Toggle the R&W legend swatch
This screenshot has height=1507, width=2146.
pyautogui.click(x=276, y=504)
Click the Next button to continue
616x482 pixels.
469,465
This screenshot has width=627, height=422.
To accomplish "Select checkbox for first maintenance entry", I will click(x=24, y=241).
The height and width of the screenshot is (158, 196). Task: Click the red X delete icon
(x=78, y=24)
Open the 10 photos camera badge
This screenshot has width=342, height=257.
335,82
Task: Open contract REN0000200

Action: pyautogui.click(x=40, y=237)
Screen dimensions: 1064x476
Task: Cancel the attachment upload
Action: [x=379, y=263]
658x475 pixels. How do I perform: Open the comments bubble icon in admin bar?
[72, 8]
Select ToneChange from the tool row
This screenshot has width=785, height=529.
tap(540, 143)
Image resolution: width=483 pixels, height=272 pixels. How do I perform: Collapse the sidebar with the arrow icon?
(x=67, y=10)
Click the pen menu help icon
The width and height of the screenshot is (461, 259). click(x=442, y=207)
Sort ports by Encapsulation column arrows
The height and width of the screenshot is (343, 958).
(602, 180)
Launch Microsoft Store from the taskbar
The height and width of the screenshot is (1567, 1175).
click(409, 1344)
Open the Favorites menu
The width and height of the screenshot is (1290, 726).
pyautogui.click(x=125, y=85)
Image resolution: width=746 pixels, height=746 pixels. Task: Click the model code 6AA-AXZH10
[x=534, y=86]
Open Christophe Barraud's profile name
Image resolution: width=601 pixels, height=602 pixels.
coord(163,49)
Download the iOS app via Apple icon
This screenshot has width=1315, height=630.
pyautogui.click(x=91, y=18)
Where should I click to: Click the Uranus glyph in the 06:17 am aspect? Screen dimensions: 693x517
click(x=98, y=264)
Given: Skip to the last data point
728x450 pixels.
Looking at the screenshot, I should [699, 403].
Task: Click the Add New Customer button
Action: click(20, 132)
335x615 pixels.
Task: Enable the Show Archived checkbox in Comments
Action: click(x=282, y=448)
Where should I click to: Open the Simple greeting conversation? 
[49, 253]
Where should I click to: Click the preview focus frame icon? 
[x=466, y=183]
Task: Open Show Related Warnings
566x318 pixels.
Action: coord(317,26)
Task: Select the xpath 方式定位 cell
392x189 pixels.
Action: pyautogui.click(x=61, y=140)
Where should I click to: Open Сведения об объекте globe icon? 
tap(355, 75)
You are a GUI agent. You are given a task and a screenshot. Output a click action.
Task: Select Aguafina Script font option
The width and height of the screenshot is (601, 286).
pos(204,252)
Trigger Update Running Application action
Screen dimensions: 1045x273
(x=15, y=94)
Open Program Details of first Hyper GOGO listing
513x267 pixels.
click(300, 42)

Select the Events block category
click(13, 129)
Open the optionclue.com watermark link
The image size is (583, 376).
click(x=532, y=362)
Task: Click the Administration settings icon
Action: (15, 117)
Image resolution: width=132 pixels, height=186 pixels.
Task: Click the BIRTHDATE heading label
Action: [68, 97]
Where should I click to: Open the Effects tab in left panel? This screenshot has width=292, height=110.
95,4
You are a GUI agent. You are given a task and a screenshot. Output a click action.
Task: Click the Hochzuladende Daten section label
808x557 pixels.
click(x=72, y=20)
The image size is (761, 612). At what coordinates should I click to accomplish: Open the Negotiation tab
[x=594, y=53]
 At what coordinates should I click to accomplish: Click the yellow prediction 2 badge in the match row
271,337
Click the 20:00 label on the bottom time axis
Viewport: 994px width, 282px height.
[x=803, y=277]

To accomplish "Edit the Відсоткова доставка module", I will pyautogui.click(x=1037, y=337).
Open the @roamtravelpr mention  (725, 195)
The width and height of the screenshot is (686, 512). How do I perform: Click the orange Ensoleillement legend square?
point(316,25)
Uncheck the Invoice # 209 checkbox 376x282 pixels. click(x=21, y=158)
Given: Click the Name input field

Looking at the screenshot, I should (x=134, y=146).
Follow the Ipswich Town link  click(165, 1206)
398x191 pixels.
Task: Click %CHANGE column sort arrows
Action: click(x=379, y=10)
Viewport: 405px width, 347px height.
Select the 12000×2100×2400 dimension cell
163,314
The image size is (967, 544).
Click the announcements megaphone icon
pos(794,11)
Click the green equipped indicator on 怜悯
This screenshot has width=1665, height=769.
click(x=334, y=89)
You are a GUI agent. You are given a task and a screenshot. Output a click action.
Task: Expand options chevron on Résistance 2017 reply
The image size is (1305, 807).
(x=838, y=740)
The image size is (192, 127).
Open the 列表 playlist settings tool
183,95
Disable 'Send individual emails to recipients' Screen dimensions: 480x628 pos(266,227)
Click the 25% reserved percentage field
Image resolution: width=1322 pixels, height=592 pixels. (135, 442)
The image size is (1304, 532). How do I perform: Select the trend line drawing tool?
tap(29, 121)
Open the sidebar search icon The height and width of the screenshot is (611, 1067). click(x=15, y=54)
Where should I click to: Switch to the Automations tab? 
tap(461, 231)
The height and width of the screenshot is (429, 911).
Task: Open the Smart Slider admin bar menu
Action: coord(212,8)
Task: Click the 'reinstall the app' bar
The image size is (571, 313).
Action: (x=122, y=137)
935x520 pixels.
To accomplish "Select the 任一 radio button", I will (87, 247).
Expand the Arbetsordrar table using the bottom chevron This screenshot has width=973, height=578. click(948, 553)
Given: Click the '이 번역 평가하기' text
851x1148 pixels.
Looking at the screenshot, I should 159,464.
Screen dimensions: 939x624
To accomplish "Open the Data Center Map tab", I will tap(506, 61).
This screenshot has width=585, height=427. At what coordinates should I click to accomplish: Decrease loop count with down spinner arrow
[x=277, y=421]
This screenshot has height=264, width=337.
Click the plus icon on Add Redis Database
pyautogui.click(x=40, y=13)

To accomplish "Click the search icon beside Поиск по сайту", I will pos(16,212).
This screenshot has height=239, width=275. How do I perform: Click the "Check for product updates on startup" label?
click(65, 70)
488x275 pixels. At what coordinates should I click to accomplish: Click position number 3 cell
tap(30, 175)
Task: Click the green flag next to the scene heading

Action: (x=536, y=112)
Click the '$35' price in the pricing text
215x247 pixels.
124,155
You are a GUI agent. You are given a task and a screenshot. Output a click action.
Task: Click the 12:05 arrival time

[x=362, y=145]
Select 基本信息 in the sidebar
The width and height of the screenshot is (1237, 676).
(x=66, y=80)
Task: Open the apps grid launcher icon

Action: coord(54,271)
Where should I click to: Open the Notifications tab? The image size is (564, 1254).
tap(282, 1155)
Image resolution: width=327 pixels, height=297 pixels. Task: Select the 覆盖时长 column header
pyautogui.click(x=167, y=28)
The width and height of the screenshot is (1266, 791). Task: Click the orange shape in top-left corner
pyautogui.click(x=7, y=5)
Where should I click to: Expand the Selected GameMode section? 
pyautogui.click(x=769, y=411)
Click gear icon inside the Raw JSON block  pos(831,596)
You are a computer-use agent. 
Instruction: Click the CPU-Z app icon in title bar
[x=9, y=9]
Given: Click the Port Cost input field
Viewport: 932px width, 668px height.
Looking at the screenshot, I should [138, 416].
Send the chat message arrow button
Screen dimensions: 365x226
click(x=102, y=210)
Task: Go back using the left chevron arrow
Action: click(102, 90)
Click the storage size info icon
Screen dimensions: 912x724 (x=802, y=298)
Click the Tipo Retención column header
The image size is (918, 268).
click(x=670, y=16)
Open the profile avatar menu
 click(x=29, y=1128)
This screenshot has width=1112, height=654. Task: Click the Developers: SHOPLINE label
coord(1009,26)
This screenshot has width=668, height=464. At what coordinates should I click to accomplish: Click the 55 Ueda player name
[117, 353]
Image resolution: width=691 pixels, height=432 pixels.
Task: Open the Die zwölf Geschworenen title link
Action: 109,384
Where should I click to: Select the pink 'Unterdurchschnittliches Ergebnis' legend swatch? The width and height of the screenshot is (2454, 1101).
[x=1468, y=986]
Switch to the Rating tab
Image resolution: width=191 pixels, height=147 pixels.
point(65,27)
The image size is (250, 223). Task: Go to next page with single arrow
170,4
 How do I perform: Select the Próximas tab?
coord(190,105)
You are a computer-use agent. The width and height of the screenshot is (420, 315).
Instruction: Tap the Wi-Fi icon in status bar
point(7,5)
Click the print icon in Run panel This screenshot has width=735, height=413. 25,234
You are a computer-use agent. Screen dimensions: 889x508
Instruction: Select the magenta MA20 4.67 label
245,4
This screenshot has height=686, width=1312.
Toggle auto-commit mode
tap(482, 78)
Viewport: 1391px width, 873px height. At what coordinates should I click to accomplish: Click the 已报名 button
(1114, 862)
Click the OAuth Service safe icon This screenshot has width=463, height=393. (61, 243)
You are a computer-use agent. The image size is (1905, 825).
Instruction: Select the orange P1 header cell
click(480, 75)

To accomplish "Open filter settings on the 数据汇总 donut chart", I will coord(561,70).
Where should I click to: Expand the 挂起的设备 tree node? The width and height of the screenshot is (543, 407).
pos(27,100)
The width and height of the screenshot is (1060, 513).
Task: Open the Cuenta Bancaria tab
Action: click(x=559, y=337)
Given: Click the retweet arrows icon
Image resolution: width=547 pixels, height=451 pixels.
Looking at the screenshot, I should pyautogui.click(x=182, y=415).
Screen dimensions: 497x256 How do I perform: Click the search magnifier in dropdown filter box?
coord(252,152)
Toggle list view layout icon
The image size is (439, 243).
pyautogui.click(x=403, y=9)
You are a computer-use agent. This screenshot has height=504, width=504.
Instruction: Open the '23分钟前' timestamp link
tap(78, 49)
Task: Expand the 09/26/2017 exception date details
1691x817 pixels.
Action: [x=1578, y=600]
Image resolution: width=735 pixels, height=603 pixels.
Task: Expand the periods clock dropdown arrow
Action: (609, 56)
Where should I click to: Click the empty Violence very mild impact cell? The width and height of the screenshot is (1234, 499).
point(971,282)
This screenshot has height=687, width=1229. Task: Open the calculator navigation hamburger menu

◆ **The request**
Reproduce the material unchanged, beginning at the line that contains "Switch to the Rating tab" and ending after the line that contains "coord(190,105)", with both of those lines included.

◆ **Task answer**
Switch to the Rating tab
Image resolution: width=191 pixels, height=147 pixels.
point(65,27)
The image size is (250, 223). Task: Go to next page with single arrow
170,4
 How do I perform: Select the Próximas tab?
coord(190,105)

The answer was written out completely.